The problem: Find every line in the records below that contains the string "screenshot" and copy each of those lines in full.

Record excerpts:
^^^^^^^^^^^^^^^^

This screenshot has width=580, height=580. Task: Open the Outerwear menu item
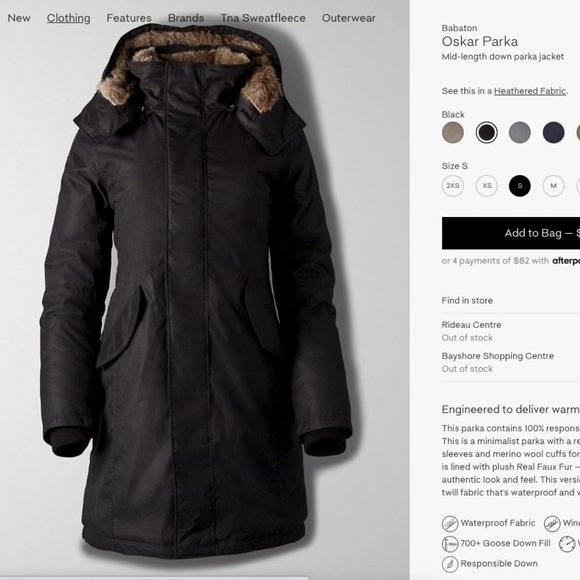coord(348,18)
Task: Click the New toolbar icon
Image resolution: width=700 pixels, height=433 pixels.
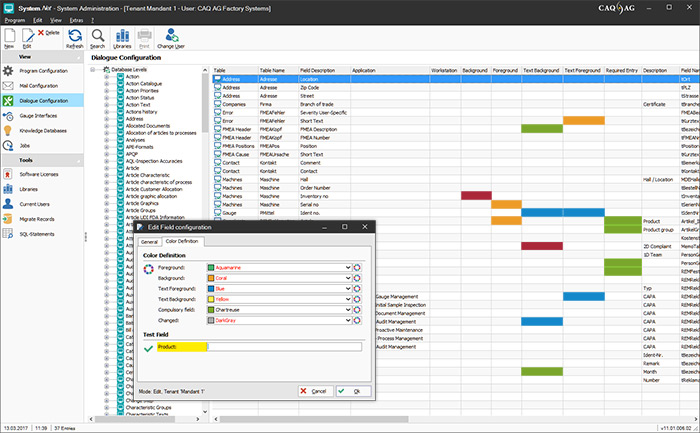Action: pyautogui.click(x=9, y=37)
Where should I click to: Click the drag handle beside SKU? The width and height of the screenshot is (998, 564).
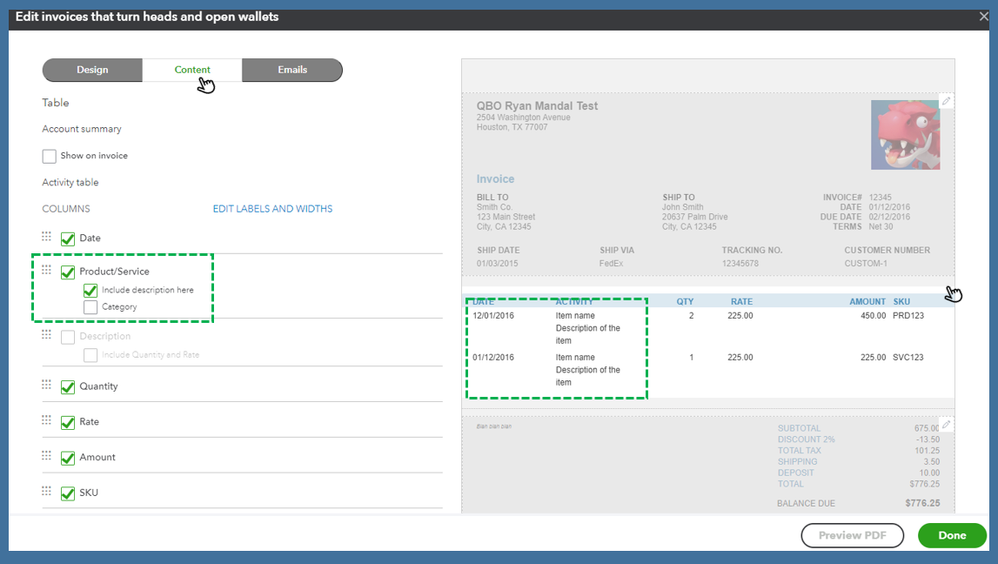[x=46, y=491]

^^^^^^^^^^^^^^^^

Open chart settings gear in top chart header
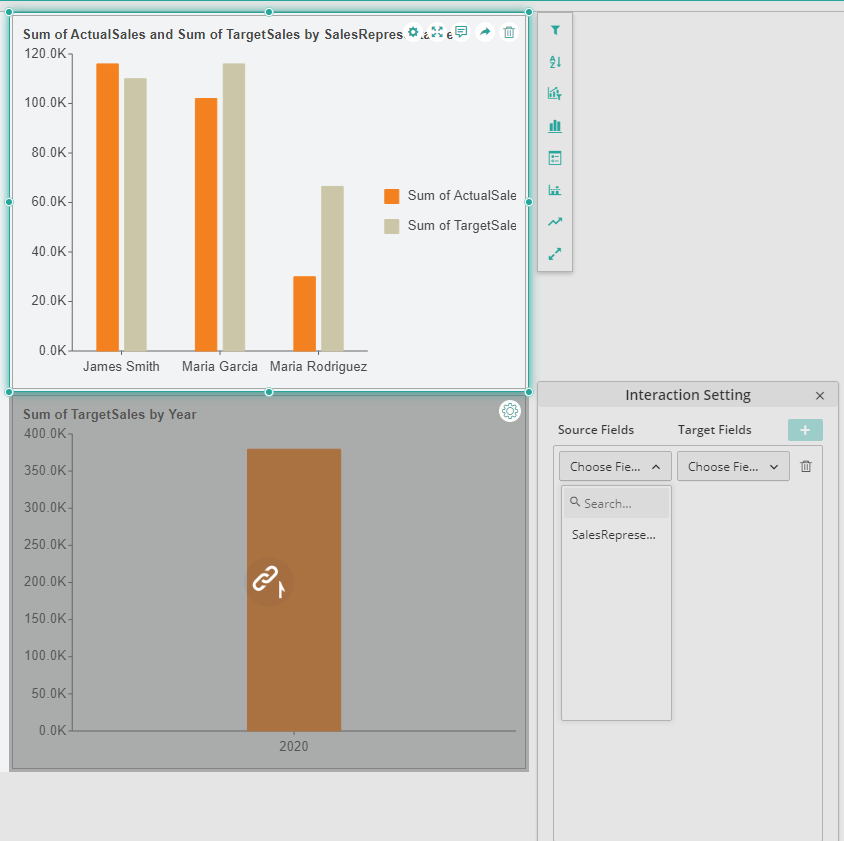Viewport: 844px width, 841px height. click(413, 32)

^^^^^^^^^^^^^^^^

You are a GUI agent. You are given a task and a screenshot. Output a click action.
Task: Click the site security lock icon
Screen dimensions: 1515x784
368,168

^^^^^^^^^^^^^^^^

Finished exercise:
This screenshot has width=580, height=580. Task: Open the Outerwear menu item
Where should I click to: Click the drag handle beside SKU? The width and height of the screenshot is (998, 564).
You are a GUI agent. You are given a task and a screenshot. Output a click action.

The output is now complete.